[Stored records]
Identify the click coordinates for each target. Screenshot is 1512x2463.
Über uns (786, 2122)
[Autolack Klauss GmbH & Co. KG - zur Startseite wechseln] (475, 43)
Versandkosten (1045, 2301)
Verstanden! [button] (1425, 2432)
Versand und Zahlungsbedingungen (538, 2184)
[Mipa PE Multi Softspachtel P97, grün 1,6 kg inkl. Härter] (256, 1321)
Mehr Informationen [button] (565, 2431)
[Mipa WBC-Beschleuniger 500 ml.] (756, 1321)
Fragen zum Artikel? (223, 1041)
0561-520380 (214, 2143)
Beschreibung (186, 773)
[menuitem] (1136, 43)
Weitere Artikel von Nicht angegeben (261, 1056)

(WHAT IS NEEDED) When you reach the line with "Über uns (786, 2122)" in the records above, start writing out lines exactly, and stop once the line with "0561-520380 (214, 2143)" has been written; include nothing else.

(ANSWER TO THIS PROBLEM)
Über uns (786, 2122)
[Autolack Klauss GmbH & Co. KG - zur Startseite wechseln] (475, 43)
Versandkosten (1045, 2301)
Verstanden! [button] (1425, 2432)
Versand und Zahlungsbedingungen (538, 2184)
[Mipa PE Multi Softspachtel P97, grün 1,6 kg inkl. Härter] (256, 1321)
Mehr Informationen [button] (565, 2431)
[Mipa WBC-Beschleuniger 500 ml.] (756, 1321)
Fragen zum Artikel? (223, 1041)
0561-520380 (214, 2143)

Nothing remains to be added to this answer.